REQUIRED ACTION –
Would you please repeat all of the data exactly, omitting the pictures?

Excerpts from a dataset:
=======

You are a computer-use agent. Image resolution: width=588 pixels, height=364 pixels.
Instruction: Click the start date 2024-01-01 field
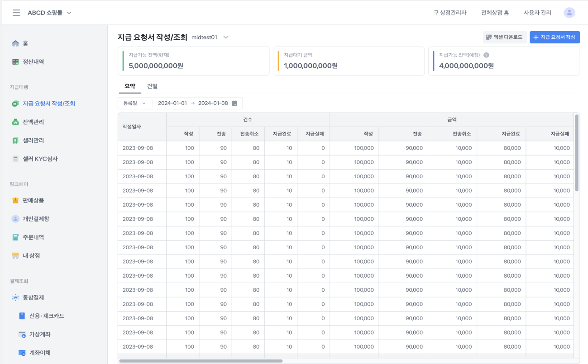point(172,103)

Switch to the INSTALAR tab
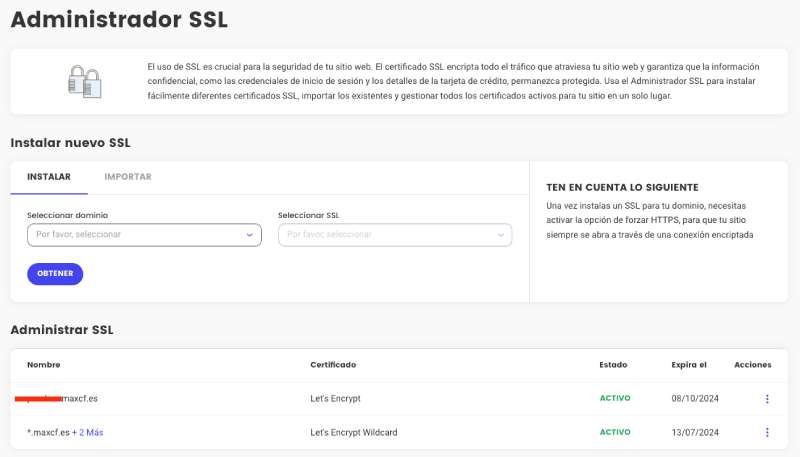pyautogui.click(x=49, y=177)
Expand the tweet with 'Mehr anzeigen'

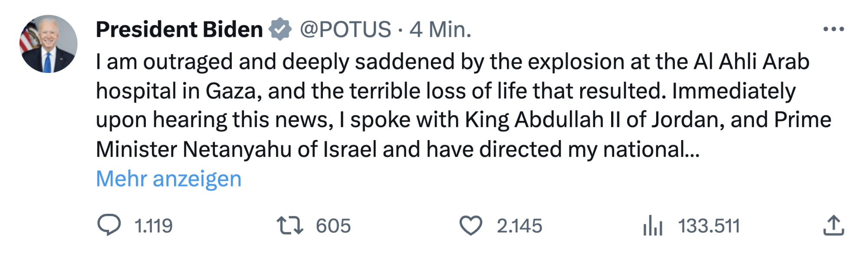168,179
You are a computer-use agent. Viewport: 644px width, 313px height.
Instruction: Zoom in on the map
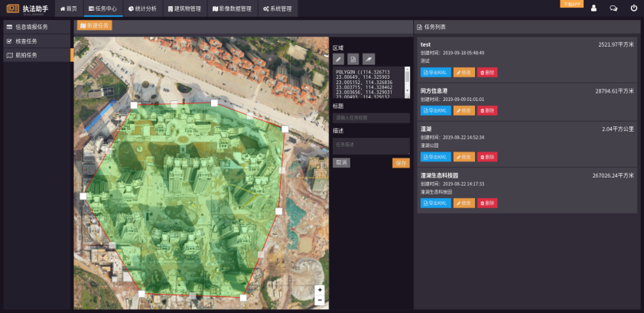coord(319,290)
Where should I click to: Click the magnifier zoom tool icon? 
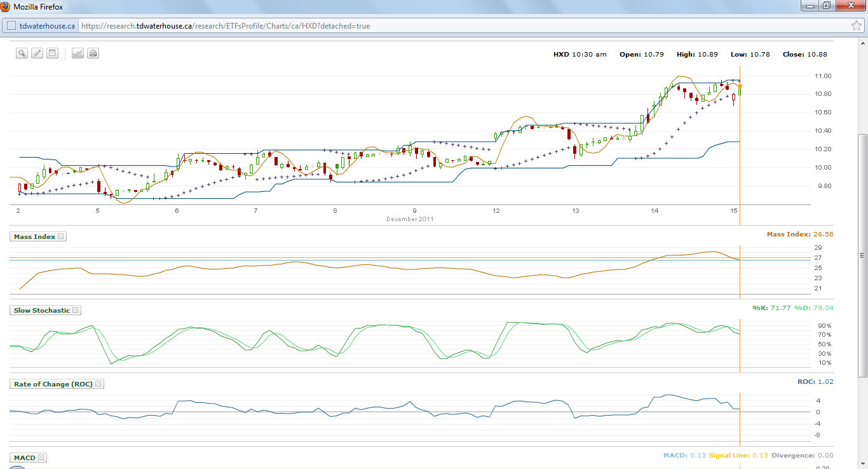(x=22, y=53)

=======

SOLUTION BELOW –
You are a computer-use agent. Image resolution: width=588 pixels, height=364 pixels.
Instruction: Click the start date 2024-01-01 field
point(172,103)

Switch to the INSTALAR tab
pyautogui.click(x=49, y=177)
Expand the tweet with 'Mehr anzeigen'

168,179
You are a computer-use agent. Viewport: 644px width, 313px height.
Instruction: Zoom in on the map
coord(319,290)
Where should I click to: Click the magnifier zoom tool icon? 
(x=22, y=53)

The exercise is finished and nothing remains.